Dunque, la riconversione dell'ospedale San Nicola Pellegrino prosegue a colpi di delibere firmate dal direttore generale dell'Asl Bt, Alessandro Delle Donne, che lo scorso 27 dicembre ha approvato un nuovo provvedimento che istituisce la nuova postazione di emergenza urgenza all'interno di una struttura in cui non sono più erogate prestazioni di ricovero per acuti.
«Pertanto - vi si legge - è necessario formalizzare la nuova postazione fissa medicalizzata, a gestione 118, in luogo del pronto soccorso, in quanto, quest'ultimo, è unità operativa ospedaliera».
Vani, quindi gli appelli della città, a cominciare da quello del sindaco, Amedeo Bottaro, quando il governatore Emiliano fu ospite in ospedale lo scorso 11 maggio, per finire agli ordini del giorno del consiglio comunale.
La postazione fissa medicalizzata a gestione 118 «è un sistema territoriale - spiega il direttore generale - che opera nella fase di allarme, garantendo la tempestiva stabilizzazione il trasporto del paziente alla struttura sanitaria più appropriata. Inoltre, un insieme di servizi e strutture ospedaliere funzionalmente differenziati e gerarchicamente organizzati, che operano nella fase di risposta per garantire l'assistenza necessaria attraverso l'inquadramento diagnostico, adozione di interventi terapeutici adeguati, osservazione clinica ed eventuale ricovero del paziente».

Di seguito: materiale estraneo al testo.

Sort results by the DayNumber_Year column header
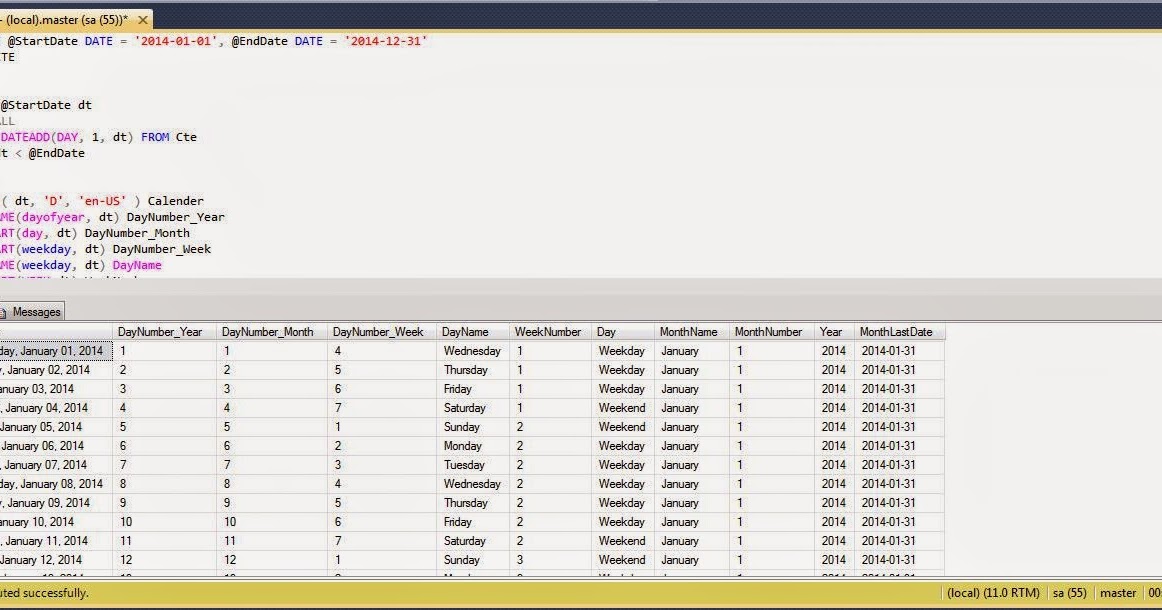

Il direttore generale, inoltre, ha deliberato, sempre in relazione alle situazione del Presidio territoriale di assistenza, di «disattivare a Direzione sanitaria del presidio ospedaliero nel Pta di Trani, assegnare il servizio di Radiodiagnostica al Distretto numero 5 Trani-Bisceglie, ridefinire il presidio di Bisceglie-Trani in «Presidio ospedaliero Vittorio Emanuele II Bisceglie», in linea con quanto previsto dal relativo regolamento regionale».